Bistro bleibt Treffpunkt
Als Dorftreffpunkt bleibt das Bistro erhalten. Ein Nachfolger konnte für den im Frühling in Rente gehenden Wirt Valentin Mena gefunden werden. Die Wintersinger müssen also nicht, wie zunächst befürchtet, auf dem Trockenen sitzen. Aufatmen beim Gemeinderat und der Dorfbevölkerung.

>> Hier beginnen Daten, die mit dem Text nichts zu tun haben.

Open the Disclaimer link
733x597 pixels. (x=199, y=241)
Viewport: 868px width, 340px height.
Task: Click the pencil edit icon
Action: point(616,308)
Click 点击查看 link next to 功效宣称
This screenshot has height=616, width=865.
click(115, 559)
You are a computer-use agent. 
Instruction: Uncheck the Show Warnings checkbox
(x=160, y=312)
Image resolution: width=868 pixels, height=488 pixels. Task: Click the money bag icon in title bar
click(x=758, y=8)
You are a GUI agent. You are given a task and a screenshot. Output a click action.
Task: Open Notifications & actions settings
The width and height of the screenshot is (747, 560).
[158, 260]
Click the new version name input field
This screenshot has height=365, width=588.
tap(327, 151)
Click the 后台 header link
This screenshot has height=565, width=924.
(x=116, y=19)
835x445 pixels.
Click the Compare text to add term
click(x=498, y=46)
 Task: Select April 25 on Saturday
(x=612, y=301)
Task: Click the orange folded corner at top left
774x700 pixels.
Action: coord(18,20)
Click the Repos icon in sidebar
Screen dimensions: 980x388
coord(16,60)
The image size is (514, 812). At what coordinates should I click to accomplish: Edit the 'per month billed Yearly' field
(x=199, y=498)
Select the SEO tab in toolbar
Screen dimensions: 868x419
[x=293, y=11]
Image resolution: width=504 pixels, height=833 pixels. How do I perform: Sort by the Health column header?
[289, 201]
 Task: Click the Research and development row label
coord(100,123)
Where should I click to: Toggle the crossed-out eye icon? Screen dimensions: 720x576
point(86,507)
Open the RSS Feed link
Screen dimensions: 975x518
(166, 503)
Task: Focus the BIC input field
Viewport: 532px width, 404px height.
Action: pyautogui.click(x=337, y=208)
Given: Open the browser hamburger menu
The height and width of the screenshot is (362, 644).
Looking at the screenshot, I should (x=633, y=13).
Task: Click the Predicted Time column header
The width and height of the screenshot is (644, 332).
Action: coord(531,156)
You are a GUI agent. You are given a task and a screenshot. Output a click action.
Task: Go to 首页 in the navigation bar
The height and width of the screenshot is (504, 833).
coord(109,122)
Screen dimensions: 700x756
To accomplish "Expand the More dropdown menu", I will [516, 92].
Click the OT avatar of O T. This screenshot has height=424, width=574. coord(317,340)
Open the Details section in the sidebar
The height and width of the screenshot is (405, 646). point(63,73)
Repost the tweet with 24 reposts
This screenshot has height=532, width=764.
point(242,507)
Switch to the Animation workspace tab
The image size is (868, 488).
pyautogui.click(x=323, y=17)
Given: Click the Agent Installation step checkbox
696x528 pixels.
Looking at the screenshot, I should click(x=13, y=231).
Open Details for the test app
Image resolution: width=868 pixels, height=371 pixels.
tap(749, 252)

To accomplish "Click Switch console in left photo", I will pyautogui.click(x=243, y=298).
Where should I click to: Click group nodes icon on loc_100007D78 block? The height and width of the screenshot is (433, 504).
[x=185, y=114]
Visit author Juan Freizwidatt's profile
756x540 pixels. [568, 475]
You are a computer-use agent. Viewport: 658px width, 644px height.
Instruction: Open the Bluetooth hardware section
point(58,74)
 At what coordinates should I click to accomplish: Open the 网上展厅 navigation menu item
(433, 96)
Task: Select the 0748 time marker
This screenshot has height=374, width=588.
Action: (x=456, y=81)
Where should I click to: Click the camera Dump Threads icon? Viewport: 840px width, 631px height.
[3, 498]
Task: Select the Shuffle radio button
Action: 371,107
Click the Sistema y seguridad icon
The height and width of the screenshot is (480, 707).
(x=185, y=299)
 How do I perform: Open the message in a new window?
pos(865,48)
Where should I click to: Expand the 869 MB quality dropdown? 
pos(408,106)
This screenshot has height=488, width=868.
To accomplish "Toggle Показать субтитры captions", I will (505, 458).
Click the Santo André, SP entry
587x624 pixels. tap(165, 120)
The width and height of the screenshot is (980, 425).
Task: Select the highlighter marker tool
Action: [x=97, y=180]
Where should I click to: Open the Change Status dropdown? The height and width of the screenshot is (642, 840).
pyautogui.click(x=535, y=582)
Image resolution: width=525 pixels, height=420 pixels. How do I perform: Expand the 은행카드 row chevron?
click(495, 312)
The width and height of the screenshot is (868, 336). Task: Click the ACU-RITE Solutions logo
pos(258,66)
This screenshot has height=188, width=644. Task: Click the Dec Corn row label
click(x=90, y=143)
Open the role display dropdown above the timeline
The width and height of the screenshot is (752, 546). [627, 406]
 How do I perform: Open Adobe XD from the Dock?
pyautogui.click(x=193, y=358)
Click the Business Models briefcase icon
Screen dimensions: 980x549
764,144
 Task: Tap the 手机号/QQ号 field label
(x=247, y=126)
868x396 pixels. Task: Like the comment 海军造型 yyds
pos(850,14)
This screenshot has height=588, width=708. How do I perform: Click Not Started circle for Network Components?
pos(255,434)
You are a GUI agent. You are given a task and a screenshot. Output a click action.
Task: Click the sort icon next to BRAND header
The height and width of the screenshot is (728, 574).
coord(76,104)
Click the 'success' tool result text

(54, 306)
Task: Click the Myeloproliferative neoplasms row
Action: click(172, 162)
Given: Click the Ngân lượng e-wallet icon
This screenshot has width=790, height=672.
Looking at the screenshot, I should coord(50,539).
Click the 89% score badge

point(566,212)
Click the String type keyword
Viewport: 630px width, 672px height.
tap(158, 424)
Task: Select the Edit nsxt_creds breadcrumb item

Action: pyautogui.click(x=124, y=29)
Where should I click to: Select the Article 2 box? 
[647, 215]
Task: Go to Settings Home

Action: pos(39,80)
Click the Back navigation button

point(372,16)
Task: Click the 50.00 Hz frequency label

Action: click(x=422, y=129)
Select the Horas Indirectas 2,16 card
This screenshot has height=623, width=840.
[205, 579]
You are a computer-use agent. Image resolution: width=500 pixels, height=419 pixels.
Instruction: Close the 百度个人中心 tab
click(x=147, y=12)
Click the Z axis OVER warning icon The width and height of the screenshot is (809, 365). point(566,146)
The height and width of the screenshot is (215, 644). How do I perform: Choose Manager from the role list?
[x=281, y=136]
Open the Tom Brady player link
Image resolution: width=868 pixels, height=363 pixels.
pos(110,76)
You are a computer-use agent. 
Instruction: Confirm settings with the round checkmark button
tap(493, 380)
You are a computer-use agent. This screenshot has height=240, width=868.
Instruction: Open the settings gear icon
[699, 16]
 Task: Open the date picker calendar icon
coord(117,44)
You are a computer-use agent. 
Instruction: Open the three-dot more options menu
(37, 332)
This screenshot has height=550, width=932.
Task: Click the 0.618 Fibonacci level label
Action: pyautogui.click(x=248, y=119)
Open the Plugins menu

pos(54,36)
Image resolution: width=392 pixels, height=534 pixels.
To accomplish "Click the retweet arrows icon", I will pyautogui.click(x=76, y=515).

Daniel Meier ist nun seit Juni der neue Wirt im einzigen Lokal des Dorfs. Er ist ein Wintersinger, wohnt aber ausserhalb. Dieser zeigt sich mit der bisherigen Frequentierung des Bistro «Träffpunkt» zufrieden. Als zusätzliche Starthilfe sieht er auch die Erlassung der Miete im ersten Jahr. Das habe er mit dem Gemeinderat so vereinbart, so Meier.
Allerdings will er keine längerfristige Prognose stellen. «Ich bin noch in der Testphase», erklärt der neue Gastgeber, «was bei den Leuten gut ankommt und was nicht, wird sich erst noch zeigen», meint er weiter. Bisher bietet er ein Mittagsmenü an, das er zwischen vier bis zwölf Mal täglich verkauft. An Spitzentagen seien es gar schon 20 gewesen. Nachmittags flaue der Betrieb jeweils ab. Dafür seien die Abende gut besucht, denn dann kehren die Dorfvereine und der Gemeinderat bei ihm ein.
Entwarnung also. Vorerst werden in Wintersingen die Trottoirs nicht hochgeklappt. Ausser an Samstagen, denn dann bleibt das Bistro «Träffpunkt» geschlossen.